必要なモジュールを選択し、ダイアログウィンドウを閉じると、コンポーネントに適切な端子が作成されます。IN IOデータ型のモジュールは、コンポーネントに入力端子を作成します。同様に、OUTデータ型のモジュールは出力端子を作成し、IN/OUTデータ型のモジュールは入力端子と出力端子の両方を作成します。生成された端子を持つコンポーネントの例を図1に示します。
- 署名なし8
- 署名なし16
- 符号なし32
- 符号なし64
- 整数8
- 整数16
- 整数32
- 整数64
- 浮動小数点数32
- フロート64
PROFINET IOデバイスの使用例
IO デバイスの使用例を図 2に示します。
IPアドレスの制限
IOデバイスのIPアドレスの定義は、Typhoon HILソフトウェアにおけるIPアドレスを使用する他のプロトコルとは異なります。PROFINETプロトコルの性質上、ネットワーク上で利用可能なIOデバイスは、特別な検出および基本構成プロトコル(DCP)を使用して検出されます。このプロトコルの使用により、HILデバイスがIOデバイスアプリケーションに割り当てることができるIPアドレスに制限が課せられます。
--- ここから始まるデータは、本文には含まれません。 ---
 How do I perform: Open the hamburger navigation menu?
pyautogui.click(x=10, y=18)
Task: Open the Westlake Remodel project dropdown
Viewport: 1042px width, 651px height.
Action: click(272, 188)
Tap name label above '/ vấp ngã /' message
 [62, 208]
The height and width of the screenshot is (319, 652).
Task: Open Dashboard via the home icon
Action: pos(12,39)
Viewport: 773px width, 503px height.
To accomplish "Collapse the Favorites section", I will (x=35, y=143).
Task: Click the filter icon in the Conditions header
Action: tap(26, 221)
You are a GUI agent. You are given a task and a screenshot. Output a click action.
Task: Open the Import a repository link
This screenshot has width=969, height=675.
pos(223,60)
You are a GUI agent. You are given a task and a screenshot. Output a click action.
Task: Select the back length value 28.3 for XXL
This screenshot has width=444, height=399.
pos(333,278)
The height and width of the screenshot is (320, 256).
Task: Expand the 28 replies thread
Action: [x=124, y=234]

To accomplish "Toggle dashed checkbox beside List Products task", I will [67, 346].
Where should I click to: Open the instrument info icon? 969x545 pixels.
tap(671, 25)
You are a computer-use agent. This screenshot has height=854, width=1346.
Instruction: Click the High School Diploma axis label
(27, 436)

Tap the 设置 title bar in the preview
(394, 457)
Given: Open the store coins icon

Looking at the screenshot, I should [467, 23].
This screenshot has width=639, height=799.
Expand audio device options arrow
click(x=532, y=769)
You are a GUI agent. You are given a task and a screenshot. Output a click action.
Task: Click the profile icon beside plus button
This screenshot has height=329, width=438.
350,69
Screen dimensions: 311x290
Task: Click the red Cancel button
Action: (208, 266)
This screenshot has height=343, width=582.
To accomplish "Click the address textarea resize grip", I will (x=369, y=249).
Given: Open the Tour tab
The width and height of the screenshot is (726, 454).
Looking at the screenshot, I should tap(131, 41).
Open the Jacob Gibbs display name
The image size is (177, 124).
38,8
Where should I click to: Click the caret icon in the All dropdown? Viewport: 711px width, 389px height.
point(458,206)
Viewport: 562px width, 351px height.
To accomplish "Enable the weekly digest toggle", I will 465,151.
HILデバイスの電源を入れると、IPアドレスが割り当てられます。IOデバイスアプリケーションでは、このアドレスのみを使用できます。
この IP アドレスを定義する方法については、ここで説明します。
ファイアウォール
PC アプリケーションをマスター デバイスとして使用して IO デバイスに接続する場合は、ファイアウォールを無効にする必要がある場合があります。
仮想HILサポート
Virtual HILは現在このプロトコルをサポートしていません。非リアルタイム環境(例:ローカルコンピュータでモデルを実行する場合)を使用する場合、このコンポーネントへの入力は破棄され、このコンポーネントからの出力はゼロになります。